Patterns I implemented while building a multi-tenant IAM platform. Node/Express/Prisma, but the concepts apply anywhere.

DENY always overrides ALLOW

When a user has permissions from multiple sources (direct role, group membership, attached policy), conflicts happen. The naive approach merges everything and takes the most permissive result. That's wrong for IAM.

Evaluate DENY policies first. If any match, return immediately — ALLOW never gets to run.

for (const policy of denyPolicies) {
  if (matchesPolicy(policy)) {
    return { allowed: false, reason: `Denied by policy: ${policy.name}` };
  }
}

// Only reaches here if no DENY matched
for (const policy of allowPolicies) {
  if (matchesPolicy(policy)) matchedAllowPolicies.push(policy);
}

Watch out for: policy sources you haven't accounted for yet (org-level overrides, inherited group policies). Add them to the same evaluation chain, not a separate check downstream.

Step-up auth for sensitive operations

Being logged in isn't strong enough assurance for password changes, account deletion, or privileged token creation. A stolen long-lived session can do real damage if there's no additional gate.

Issue a short-lived reauth token (10 min window) after the user re-proves identity. Validate it in middleware before any sensitive route — tied to both user ID and session ID so it can't be replayed across sessions.

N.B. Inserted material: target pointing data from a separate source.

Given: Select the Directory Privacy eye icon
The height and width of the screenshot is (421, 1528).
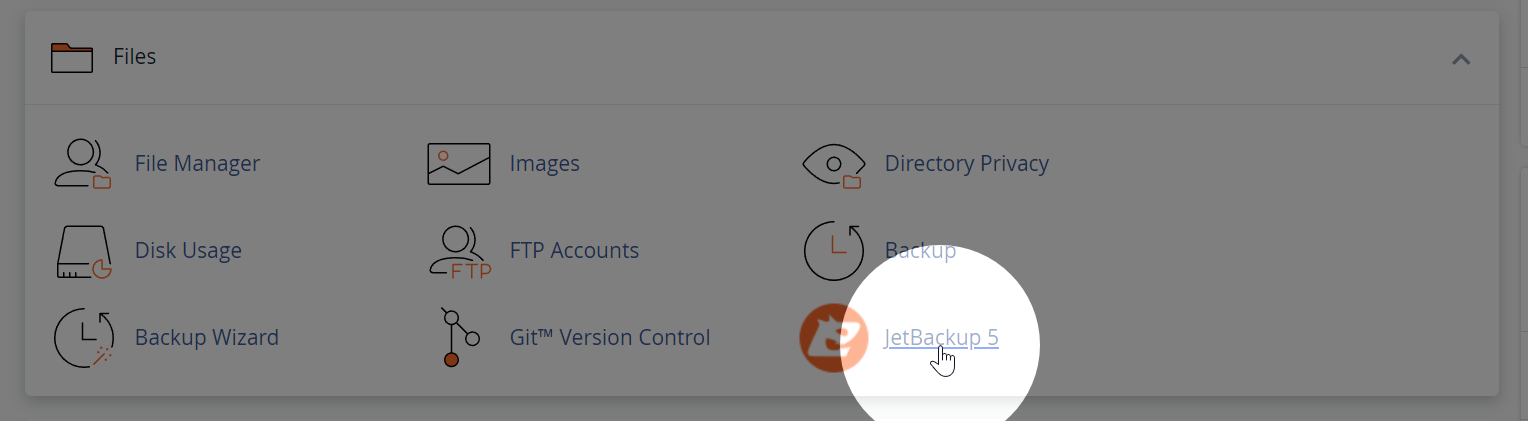Looking at the screenshot, I should (x=833, y=164).
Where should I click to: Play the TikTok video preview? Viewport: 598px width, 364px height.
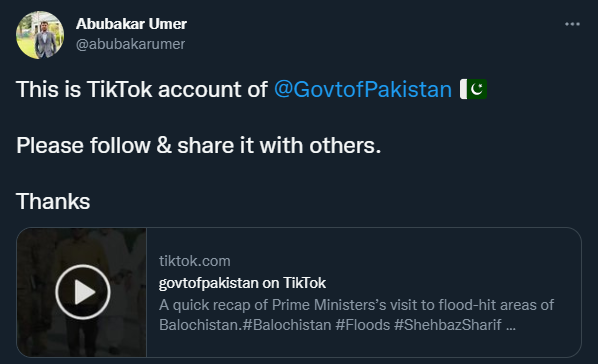coord(83,292)
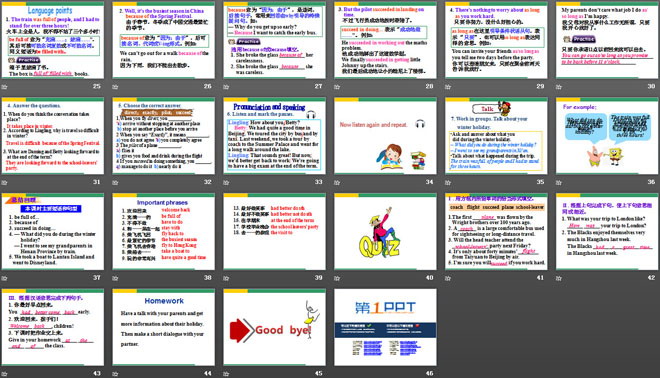Open the Pronunciation and speaking slide 33

point(274,136)
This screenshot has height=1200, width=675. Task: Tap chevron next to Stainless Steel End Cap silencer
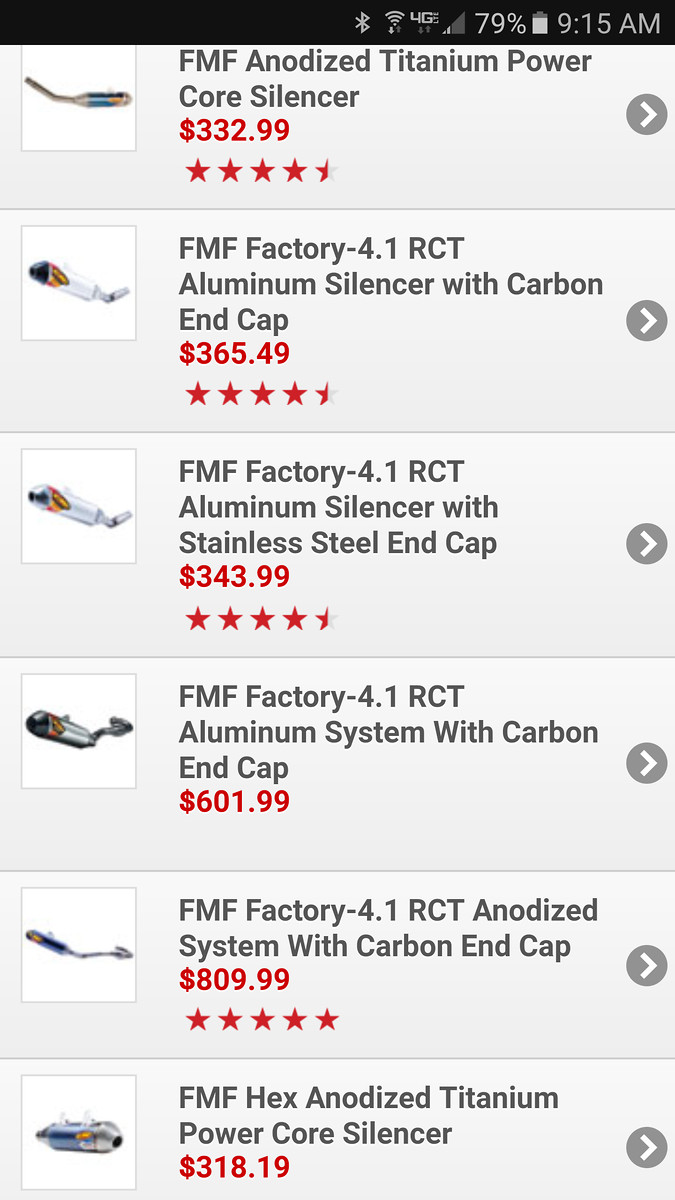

if (payload?.sub === req.user.id && payload?.sessionId === req.user.sessionId) {
  req.reauthed = true;
  return next();
}
return res.status(403).json(buildReauthError(action, Boolean(req.user.mfaEnabled)));

Applied at the route level:

router.delete('/:id',
  authorize('users:delete', 'users/*'),
  requireReauth(SENSITIVE_ACTIONS.DELETE_ACCOUNT),
  deleteUser
);

Watch out for: the reauth token needs to be separate from the access token. Don't reuse JWTs for this — the window and binding requirements are different.

Per-session revocation

Full logout kills all sessions. That's too blunt for incident response — if one device is compromised, you want to kill that session without disrupting everything else.

Expose two controls: revoke a single session by ID, and revoke all sessions except the current one. Both need ownership checks so users can only touch their own sessions.

// Revoke all other sessions, keep current
async function revokeAllOtherSessions(userId, currentSessionId) {
  const where = currentSessionId
    ? { userId, id: { not: currentSessionId } }
    : { userId };
  return prisma.session.deleteMany({ where });
}

Watch out for: make sure revoked sessions are checked on every authenticated request, not just at login. If you only validate the JWT signature and expiry, a revoked session token still works until it expires.

Audit logging as a first-class concern

IAM without an audit trail is hard to trust and harder to debug. If you can't answer "who changed this permission and when," you can't do incident response.

Centralize audit writes into a single utility so every caller gets consistent structure — user ID, session ID, action, resource, result, IP, user agent. Wrap permission checks so both grants and denials are logged automatically, not left to individual route handlers.

// Every permission check logs, not just failures
const result = await permissionService.checkPermission(req.user.id, action, resource);
await auditPermission.checked(req, req.user.id, action, resource, result);

if (!result.allowed) {
  await auditPermission.denied(req, req.user.id, action, resource, result);
}

Watch out for: logging at the route level instead of the middleware level means some checks will get missed. Put it in the middleware once and it's everywhere.